Of course, giving AI a body isn’t easy, even if it is getting cheaper.
Physical AI isn’t just a connection to the cloud where a robot can query ChatGPT and get an answer back 10 seconds later. Latency matters if a robot has to avoid a collision, lift a heavy object safely, or stop near a human being. And that means on-board compute.
“If I need very quick real-time processing and reaction, I’m probably going to put that on the edge,” says Gilbert.
But not everything needs instant reaction. Some processing will live on local servers or in the cloud, where larger AI models can handle more difficult reasoning tasks that might be more forgiving to higher latency. The result is a hybrid architecture built to accommodate on-device reflexes, local reasoning, as well as cloud-based learning and optimization.
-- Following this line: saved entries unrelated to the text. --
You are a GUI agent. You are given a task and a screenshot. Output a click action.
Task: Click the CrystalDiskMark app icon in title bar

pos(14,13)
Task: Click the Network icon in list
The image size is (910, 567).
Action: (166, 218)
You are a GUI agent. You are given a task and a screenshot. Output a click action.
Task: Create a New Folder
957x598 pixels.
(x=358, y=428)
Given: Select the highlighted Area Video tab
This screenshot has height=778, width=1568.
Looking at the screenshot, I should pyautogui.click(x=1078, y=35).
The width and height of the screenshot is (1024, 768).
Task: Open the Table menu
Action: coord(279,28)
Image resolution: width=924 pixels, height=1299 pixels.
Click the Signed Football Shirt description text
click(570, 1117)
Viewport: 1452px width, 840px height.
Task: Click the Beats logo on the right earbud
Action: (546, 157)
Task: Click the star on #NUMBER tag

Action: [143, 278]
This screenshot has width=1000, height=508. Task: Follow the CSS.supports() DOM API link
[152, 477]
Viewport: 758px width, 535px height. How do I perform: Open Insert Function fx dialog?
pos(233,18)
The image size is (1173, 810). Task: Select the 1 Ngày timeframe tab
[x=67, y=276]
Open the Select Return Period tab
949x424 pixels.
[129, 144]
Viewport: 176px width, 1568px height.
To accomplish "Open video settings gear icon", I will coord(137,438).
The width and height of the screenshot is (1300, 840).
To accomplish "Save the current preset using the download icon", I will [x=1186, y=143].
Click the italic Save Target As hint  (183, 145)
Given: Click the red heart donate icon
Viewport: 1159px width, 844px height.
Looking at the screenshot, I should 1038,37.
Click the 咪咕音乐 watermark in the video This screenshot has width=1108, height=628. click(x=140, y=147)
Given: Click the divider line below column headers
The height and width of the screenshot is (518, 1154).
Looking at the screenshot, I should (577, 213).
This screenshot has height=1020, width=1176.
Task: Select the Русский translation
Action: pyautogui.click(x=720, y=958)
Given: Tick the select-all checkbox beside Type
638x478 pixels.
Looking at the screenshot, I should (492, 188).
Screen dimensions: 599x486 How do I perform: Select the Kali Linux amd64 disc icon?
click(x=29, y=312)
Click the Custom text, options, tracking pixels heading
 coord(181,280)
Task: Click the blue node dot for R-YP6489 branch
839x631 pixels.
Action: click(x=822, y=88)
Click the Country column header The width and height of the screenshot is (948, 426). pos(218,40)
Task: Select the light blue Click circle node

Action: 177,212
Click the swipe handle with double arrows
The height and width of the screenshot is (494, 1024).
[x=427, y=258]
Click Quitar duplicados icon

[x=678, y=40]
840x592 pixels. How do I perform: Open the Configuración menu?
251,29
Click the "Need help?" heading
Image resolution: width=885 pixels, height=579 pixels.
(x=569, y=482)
The mix of cheaper hardware, better AI, and hybrid on-device as well as cloud compute has enabled extremely fast development.
Sankaet Pathak, the CEO of humanoid robot company Foundation, told me that 18 months after founding, the company has a humanoid robot prototype, and not just a basic one. I’ve heard similar stories from Apptronik, and of course Figure, which makes the robot that looks to be running and moving smoother and faster than any other right now, started just over two years ago.
Putting humanoid robots into spaces with humans is still a challenging problem though, not least because of safety concerns.
Unlike digital AI, real-world robotics mistakes have real-world consequences. Those aren’t typically hallucinations like you might get from an LLM.
“For the physical world, actions often aren’t reversible … it’s not just a wrong sentence,” says Gilbert. “It’s potentially a catastrophic physical movement.”
That’s why, he says, the home is the “last frontier” of physical AI and robotics. Homes are unstructured, unpredictable, constantly changing. There are small children, even infants, as well as pets around and potentially underfoot. And of course there are adults as well: also unpredictable.
That makes the home the ultimate test of general purpose humanoid robots:
“We know we’ll have solved general humanoid robotics when you can take a humanoid robot and it can walk into any American home and make a cup of coffee.”
And, perhaps, when the average family can afford one.